Hewlett-Packard is measuring out business suits for its research and development arm, HP Labs.
The vendor is reshaping its prestigious - yet never terribly profitable - research arm to "balance exploratory research with an entrepreneurial approach", the company announced today during a press event at its Palo Alto, California, headquarters.
It's a results-oriented shift that officially marks the reign of HP Lab's new chief director Prith Banerjee, who arrived six months ago from the halls of academia.
The new HP Labs. Well, the sign is new anyway.
Banerjee feels HP Labs has matured beyond the fancy-free days of letting its teams tinker on hundreds of small projects while letting marketable results slip by the wayside.
OK, the R&D house figured out ink-jet printing, thermal imaging, and some early pocket calculators - but what has it done for us lately?
Research and development will now be devoted to only about 20 to 30 "big bets" the company feels confident will deliver revenue in a timely fashion.
That means carving a lot of "fat" off the bone at HP Labs, although the firm won't say which projects are in for it. "We're in the middle of that decision-making process right now," Banerjee said. But the company wants to emphasise it's about boosting productivity and not culling its staff.
"This is not a cost cutting exercise," said Shane Robison, HP chief technology officer. In fact, both men claim the change will mean more funding towards research.

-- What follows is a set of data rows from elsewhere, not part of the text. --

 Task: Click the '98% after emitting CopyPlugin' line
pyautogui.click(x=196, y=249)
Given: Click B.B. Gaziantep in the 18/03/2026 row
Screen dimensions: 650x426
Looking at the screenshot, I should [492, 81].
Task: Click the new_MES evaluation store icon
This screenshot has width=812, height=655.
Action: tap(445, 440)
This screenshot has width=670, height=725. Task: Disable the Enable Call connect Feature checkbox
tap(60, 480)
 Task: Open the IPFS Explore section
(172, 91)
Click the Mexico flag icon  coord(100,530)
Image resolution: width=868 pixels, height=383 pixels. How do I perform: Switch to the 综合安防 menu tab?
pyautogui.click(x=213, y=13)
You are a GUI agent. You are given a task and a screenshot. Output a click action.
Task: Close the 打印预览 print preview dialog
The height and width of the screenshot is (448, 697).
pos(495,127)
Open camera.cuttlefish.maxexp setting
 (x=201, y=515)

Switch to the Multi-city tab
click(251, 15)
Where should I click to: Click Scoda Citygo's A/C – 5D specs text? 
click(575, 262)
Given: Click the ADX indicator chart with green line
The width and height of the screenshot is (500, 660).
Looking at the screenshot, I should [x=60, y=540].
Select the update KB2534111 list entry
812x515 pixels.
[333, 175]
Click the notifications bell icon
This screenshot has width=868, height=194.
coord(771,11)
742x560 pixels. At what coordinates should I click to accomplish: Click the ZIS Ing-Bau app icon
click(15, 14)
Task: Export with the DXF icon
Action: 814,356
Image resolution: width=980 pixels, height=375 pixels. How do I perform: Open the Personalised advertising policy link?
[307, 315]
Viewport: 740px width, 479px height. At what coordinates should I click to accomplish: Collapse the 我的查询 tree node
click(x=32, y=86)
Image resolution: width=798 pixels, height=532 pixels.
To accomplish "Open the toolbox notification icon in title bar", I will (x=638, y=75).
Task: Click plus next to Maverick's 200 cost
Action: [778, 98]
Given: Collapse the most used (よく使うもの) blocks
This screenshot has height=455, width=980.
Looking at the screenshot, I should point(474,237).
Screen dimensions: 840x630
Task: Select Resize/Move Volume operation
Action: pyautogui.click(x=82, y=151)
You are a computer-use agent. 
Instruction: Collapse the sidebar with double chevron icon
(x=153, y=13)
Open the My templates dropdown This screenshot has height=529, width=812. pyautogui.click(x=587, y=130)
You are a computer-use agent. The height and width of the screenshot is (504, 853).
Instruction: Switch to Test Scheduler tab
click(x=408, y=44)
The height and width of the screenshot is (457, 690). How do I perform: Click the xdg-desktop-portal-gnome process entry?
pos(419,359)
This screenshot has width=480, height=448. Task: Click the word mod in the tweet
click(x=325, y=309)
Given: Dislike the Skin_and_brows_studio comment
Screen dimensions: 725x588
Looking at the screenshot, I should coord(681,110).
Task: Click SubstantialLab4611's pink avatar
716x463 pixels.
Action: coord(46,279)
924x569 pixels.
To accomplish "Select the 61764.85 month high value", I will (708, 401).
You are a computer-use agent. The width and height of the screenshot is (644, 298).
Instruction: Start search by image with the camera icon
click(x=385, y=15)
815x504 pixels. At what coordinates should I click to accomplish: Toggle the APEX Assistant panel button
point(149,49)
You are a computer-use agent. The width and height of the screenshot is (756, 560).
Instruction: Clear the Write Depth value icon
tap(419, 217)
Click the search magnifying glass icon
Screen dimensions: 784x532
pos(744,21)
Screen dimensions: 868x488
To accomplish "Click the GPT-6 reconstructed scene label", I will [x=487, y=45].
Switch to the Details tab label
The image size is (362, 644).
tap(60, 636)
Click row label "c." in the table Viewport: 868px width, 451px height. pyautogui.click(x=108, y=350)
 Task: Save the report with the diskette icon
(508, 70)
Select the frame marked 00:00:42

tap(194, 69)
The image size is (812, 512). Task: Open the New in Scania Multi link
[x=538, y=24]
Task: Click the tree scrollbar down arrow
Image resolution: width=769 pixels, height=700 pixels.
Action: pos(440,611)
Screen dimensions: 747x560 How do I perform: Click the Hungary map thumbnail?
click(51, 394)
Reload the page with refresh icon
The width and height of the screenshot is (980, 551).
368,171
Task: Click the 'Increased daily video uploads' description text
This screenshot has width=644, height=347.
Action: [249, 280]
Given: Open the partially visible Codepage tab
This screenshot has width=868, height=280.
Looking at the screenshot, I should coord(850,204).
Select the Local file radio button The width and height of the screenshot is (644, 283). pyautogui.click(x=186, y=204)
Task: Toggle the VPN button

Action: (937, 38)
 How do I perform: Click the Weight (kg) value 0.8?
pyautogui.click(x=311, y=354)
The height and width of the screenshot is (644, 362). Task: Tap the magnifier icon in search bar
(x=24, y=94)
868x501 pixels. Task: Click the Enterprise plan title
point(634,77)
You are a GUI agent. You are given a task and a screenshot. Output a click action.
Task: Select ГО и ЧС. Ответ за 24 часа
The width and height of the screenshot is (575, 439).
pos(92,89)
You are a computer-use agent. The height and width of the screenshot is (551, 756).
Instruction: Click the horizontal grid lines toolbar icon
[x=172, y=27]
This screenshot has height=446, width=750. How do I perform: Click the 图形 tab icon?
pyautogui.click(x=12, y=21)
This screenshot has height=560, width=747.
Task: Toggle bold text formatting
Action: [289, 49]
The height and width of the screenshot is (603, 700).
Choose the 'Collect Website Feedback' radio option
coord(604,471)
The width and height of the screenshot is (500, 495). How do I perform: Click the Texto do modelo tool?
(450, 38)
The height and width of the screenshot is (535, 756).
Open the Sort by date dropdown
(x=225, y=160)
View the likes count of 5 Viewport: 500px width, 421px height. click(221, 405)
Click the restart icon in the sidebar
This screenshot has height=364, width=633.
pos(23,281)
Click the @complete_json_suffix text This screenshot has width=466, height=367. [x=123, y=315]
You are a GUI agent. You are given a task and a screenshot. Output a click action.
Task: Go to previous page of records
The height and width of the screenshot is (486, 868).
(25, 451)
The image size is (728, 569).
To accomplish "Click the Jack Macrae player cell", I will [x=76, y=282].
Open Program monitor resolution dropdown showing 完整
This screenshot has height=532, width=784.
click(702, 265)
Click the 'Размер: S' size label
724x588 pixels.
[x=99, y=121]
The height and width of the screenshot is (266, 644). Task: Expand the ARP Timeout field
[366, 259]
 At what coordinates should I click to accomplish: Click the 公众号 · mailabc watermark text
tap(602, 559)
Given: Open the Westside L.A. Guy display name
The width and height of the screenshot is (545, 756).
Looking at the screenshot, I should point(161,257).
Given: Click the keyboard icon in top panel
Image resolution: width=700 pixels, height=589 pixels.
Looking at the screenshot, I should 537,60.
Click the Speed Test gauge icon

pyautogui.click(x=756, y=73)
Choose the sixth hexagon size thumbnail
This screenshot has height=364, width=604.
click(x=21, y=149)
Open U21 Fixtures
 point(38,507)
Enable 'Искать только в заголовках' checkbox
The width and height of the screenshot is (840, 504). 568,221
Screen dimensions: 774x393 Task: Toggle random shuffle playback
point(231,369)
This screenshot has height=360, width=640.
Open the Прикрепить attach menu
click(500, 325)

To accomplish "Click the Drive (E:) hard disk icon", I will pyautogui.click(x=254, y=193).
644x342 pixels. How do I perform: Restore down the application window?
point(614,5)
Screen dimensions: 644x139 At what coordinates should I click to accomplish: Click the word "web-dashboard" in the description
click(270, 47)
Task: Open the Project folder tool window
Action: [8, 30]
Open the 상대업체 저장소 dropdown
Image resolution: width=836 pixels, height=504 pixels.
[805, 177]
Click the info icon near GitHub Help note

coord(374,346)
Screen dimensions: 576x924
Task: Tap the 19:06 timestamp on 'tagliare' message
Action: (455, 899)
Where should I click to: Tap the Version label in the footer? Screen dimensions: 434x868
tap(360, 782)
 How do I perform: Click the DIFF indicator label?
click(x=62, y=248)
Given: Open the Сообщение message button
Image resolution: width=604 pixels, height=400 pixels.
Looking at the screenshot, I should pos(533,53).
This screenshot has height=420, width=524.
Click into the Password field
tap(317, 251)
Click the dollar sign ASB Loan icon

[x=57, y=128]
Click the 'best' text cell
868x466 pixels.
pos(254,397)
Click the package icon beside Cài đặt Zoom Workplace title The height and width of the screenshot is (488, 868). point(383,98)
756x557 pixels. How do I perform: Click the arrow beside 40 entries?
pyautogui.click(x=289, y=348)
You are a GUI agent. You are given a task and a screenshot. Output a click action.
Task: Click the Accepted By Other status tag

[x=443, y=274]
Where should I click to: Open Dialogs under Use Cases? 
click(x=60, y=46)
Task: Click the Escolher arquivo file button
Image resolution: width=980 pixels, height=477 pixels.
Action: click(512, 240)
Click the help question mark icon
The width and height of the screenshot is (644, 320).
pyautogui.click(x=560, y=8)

Banerjee breaks it down for us: HP Labs formerly had about 10 per cent of its resources dedicated to exploratory research, about 40 to 50 per cent devoted to advanced product development, and another 40 to 50 per cent towards applied research. The new deal splits its love into equal thirds.
But to limit the number of pipe-dreams being funded, HP said it's locking down a lax approval process. Previously, researchers practically only needed a thumbs up from a lab director before starting a new project. That process will now require an oversight board composed of HP researchers, technologists, and business executives to make sure the product can eventually make it to market.
The company will focus new projects on technology du jour (et tomorrow?). Research based on web-hosted applications, data management, converting media between digital and analog, and green technology will get heads nodding in the board room, HP assures.
HP Labs will also further open its doors to commerce. The company said it has developed a more aggressive programme to license out technical advancements it can't use. In addition, the lab promises to collaborate with venture capitalists and universities on forming technology joint ventures.
"In a way, we plan to inject startup DNA into HP Labs," said Banerjee.